Czuch: Yes, you did. so I believe.
One of your guys says...

"In an interview airing tonight on the PBS weekly newsmagazine NOW, Colin Powell's former Chief of Staff Lawrence Wilkerson makes the startling claim that much of Powell's landmark speech to the United Nations laying out the Bush Administration's case for the Iraq war was false.

"I participated in a hoax on the American people, the international community, and the United Nations Security Council," says Wilkerson, who helped prepare the address."

"Shortly after the invasion, the Central Intelligence Agency, Defense Intelligence Agency, and other intelligence agencies largely discredited evidence related to Iraqi weapons and, as well as links to Al Qaeda, and at this point the Bush and Blair Administrations began to shift to secondary rationales for the war, such as the Hussein government's human rights record and promoting democracy in Iraq.[6][7]"

"Critics such as Democratic National Committee Chairman Howard Dean charged that the Bush and Blair administrations deliberately falsified evidence to build a case for war.[56] These criticisms were strengthened with the 2005 release of the so-called Downing Street Memo, written in July 2002, in which the former head of British Military Intelligence wrote that "the intelligence and facts were being fixed [by the US] around the policy" of removing Saddam Hussein from power.[57]

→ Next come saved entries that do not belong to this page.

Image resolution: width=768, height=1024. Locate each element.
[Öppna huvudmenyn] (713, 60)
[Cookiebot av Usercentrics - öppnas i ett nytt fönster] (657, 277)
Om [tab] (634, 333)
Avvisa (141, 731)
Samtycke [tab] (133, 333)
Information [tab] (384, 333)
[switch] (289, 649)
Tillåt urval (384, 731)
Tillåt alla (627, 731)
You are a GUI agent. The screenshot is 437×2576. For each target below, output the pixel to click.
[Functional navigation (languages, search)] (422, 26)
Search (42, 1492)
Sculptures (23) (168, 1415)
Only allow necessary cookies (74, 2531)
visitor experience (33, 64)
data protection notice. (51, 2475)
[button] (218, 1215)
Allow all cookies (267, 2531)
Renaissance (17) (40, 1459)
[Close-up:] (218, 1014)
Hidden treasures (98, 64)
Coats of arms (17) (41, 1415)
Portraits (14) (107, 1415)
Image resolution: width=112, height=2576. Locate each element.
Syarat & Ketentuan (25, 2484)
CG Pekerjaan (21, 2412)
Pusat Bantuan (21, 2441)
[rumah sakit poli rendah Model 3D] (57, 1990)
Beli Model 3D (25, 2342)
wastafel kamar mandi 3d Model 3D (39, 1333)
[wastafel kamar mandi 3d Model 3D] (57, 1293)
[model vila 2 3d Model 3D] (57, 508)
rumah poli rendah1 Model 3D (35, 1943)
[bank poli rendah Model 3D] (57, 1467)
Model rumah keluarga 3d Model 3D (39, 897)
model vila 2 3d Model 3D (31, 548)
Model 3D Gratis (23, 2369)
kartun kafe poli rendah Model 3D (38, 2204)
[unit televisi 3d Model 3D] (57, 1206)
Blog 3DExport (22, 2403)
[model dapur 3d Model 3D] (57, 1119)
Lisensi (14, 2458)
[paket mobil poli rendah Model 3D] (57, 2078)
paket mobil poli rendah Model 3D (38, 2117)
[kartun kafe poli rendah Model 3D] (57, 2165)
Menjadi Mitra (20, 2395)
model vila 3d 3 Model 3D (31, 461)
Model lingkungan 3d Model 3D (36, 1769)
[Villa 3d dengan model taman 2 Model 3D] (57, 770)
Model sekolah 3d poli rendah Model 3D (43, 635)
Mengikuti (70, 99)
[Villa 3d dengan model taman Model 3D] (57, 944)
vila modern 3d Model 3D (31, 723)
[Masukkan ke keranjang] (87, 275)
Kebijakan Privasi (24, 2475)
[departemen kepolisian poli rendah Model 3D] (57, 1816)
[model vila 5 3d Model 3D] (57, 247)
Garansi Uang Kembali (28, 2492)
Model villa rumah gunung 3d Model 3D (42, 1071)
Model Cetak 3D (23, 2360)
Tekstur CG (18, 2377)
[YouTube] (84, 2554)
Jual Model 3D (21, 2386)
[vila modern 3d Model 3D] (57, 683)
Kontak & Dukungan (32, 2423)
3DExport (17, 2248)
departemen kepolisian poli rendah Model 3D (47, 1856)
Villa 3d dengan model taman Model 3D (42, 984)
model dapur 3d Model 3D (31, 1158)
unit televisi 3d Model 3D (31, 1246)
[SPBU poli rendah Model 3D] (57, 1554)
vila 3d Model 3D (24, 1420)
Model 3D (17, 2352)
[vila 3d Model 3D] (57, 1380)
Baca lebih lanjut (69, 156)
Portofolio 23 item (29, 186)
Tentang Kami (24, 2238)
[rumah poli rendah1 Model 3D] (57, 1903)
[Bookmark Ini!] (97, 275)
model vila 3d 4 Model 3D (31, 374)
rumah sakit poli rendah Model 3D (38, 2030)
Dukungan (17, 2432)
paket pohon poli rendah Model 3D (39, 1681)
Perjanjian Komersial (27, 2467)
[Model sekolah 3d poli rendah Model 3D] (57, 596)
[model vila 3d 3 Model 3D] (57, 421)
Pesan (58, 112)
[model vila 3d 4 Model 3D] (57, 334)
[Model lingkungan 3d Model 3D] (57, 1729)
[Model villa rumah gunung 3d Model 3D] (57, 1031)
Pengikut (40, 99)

While the Downing Street Memo and the yellowcake uranium scandal lend credence to claims that intelligence was manipulated, two bipartisan investigations, one by the Senate Intelligence Committee and the other by a specially appointed Iraq Intelligence Commission chaired by Charles Robb and Laurence Silberman, found no direct evidence of political pressure applied to intelligence analysts.[58] An independent assessment by the Annenberg Public Policy Center found, however, that Bush Administration officials did misuse intelligence in their public communications. For example, Vice President Dick Cheney's September 2002 statement on Meet the Press that "we do know, with absolute certainty, that he (Saddam) is using his procurement system to acquire the equipment he needs in order to enrich uranium to build a nuclear weapon" was inconsistent with the views of the intelligence community at the time."